## Exercise requirements
1. Answer the following questions using the Venice travel passage below.
(a) How old is the narrator's backpack?
(b) What do the gondoliers wear?
(c) What item does the narrator stuff into the gash in the backpack?
2. In the records below, reproduce the lines beginning at the line that contains "Task: Click the UK" and ending after the line that contains "coord(432,504)".

## Text passage
━━━━━━━━━━━━━━━━━━━━

Our train slows and clatters over a long bridge, water sloshing on either side, the sun reflecting shimmers off the dancing caps. We pull into Venice station. I pull out my GPS, answering one of every three questions my father peppers me about where we’re going. We exit the station and descend a wide staircase into the sunlight. Several ferries dock and depart from the river hub. Europeans swish by en route to hotels and cafés. We decide to haul our bags across town rather than take the ferry.

My father carries his identical gym bags at either side, his strides much smaller than my own, the bags looking large beside his short frame. I ask him why he brought two half empty bags rather than one full one.

“You told me bring two bags,” he says defiantly.

“I said a small bag for valuables and a large bag for clothing, not two of the same-” I catch myself, “It doesn’t matter,” I mutter, following the blue line on my map.

My own backpack is now fifteen years old, and the wear-and-tear is more than evident. The right strap, which I instinctively clutch first, has been reduced to a thin strip of cloth, the padding disintegrated. Where the strap connects to the body several bare threads threaten to separate, the adjustments already ripped and tied together from a previous, forgotten injury. If I pull out my clothes and look directly at the bottom of the largest compartment I can see the ground below perfectly, the material has been sanded by so much international pavement. Zipping the bag is an exercise in futility, as an enormous gash now resides exactly where the zipper once closed. I stuff my towel here in the hopes that thieves won’t covet the usually half-wet item. As we walk, my right strap burns into my shoulder. The pressure has already rendered my neck immovable without a sharp shooting sensation. I tell myself it’s a good pain, like exercise. It isn’t.

We cross several bridges and wind our way through thin walkways, able to touch buildings on both sides. Gondolas float passengerless with their strapping Italian captains texting in boredom at the bows. The gondoliers all wear horizontal black and white striped t-shirts, threatening to rip at their well-toned biceps. They’re waiting for romantic honeymoon fares, not giving me the courtesy of a single glance. It’s for the best. I’ve had enough sex for the moment.

━━━━━━━━━━━━━━━━━━━━

## Provided records
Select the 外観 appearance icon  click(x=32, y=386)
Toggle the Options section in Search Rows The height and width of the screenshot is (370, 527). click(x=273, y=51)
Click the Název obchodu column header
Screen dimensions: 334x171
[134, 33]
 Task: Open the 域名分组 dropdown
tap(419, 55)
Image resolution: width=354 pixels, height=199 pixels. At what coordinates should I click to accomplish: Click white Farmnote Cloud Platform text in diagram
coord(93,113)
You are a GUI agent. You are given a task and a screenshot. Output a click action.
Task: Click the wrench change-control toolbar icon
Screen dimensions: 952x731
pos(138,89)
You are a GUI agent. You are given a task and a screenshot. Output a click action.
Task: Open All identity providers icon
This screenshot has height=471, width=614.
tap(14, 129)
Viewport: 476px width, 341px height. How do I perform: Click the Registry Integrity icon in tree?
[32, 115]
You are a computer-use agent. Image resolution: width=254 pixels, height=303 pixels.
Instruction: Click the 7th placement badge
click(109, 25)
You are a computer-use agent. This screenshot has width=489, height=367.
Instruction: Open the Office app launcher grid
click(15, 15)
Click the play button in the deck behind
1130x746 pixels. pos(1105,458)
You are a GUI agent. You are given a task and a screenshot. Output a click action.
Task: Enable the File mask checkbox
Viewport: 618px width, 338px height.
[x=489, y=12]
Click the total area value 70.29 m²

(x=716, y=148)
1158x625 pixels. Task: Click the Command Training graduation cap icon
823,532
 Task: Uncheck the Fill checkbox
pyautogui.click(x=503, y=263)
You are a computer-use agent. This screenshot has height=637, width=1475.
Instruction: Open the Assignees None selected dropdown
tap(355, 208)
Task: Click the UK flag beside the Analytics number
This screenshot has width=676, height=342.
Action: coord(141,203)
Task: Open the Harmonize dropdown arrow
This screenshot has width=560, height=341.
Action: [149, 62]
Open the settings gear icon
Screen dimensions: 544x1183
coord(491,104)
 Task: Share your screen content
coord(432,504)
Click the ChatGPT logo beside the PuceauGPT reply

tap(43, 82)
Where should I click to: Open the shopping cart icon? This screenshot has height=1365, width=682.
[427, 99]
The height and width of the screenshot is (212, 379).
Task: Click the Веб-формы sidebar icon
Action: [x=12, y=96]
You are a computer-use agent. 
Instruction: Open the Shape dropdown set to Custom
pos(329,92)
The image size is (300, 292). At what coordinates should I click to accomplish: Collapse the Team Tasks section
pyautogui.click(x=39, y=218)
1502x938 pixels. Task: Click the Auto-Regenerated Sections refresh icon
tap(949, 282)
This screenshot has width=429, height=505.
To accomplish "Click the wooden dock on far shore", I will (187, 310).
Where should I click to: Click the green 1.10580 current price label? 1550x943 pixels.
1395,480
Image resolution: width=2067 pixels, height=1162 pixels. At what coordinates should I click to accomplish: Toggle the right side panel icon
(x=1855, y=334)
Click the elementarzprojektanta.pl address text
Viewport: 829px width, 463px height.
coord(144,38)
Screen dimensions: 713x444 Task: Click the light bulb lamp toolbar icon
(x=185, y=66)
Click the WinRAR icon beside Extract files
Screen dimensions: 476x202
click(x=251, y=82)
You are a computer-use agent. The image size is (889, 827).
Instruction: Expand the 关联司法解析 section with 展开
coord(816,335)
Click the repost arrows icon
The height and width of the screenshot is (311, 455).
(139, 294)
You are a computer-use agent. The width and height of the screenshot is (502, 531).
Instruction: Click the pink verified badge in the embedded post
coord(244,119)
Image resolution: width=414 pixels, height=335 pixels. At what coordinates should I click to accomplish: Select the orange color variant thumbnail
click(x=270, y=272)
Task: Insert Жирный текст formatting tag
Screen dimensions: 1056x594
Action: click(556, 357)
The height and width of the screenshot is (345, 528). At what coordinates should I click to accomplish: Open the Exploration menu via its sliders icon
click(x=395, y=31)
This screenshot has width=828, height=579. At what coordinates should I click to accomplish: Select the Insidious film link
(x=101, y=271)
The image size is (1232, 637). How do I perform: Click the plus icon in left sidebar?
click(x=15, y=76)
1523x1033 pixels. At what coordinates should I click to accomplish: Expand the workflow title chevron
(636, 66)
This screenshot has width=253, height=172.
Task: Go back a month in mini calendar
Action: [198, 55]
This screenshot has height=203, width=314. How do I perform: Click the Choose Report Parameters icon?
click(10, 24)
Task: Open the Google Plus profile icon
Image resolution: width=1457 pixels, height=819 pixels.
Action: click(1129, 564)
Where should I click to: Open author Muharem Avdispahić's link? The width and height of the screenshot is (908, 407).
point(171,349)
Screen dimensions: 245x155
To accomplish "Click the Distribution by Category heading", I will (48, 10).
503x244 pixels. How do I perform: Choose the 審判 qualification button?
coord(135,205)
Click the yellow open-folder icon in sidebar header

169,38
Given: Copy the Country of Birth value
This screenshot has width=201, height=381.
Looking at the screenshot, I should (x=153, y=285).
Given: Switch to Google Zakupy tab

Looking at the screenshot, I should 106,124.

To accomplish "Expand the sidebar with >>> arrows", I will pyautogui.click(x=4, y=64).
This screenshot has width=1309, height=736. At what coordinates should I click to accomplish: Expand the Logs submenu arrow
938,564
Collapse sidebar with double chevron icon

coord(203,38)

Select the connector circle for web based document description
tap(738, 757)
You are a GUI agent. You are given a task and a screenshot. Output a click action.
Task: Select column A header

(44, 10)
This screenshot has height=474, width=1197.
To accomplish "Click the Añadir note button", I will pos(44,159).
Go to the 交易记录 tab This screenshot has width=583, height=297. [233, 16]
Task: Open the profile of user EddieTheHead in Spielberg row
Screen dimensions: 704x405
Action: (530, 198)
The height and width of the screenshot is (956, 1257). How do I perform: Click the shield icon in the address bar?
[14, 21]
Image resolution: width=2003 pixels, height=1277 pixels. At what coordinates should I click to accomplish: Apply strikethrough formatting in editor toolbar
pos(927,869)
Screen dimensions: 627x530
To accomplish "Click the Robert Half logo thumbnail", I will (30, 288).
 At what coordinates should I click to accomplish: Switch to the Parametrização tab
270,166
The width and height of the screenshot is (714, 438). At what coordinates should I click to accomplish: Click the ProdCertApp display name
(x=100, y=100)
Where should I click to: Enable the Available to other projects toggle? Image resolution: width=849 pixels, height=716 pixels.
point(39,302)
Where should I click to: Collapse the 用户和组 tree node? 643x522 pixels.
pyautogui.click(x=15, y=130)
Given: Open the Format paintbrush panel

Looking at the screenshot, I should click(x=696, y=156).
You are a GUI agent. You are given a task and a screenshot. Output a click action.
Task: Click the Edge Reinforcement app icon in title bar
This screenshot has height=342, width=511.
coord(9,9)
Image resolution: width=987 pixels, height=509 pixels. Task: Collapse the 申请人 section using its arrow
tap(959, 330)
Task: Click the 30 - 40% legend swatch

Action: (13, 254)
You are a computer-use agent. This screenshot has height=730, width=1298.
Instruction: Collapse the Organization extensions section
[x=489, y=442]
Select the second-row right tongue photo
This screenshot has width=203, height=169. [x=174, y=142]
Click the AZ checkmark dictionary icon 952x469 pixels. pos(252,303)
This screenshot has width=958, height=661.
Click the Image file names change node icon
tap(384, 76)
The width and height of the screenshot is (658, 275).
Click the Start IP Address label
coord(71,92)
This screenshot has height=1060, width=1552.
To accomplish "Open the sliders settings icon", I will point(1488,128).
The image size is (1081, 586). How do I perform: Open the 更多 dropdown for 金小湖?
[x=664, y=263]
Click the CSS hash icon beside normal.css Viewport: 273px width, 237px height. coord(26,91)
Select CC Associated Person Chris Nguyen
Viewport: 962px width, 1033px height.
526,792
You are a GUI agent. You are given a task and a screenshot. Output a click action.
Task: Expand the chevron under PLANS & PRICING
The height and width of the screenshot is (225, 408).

━━━━━━━━━━━━━━━━━━━━

## Task-by-task solutions
1.
(a) Fifteen years old.
(b) Horizontal black and white striped t-shirts.
(c) A towel.

2.
Task: Click the UK flag beside the Analytics number
This screenshot has width=676, height=342.
Action: coord(141,203)
Task: Open the Harmonize dropdown arrow
This screenshot has width=560, height=341.
Action: [149, 62]
Open the settings gear icon
Screen dimensions: 544x1183
coord(491,104)
 Task: Share your screen content
coord(432,504)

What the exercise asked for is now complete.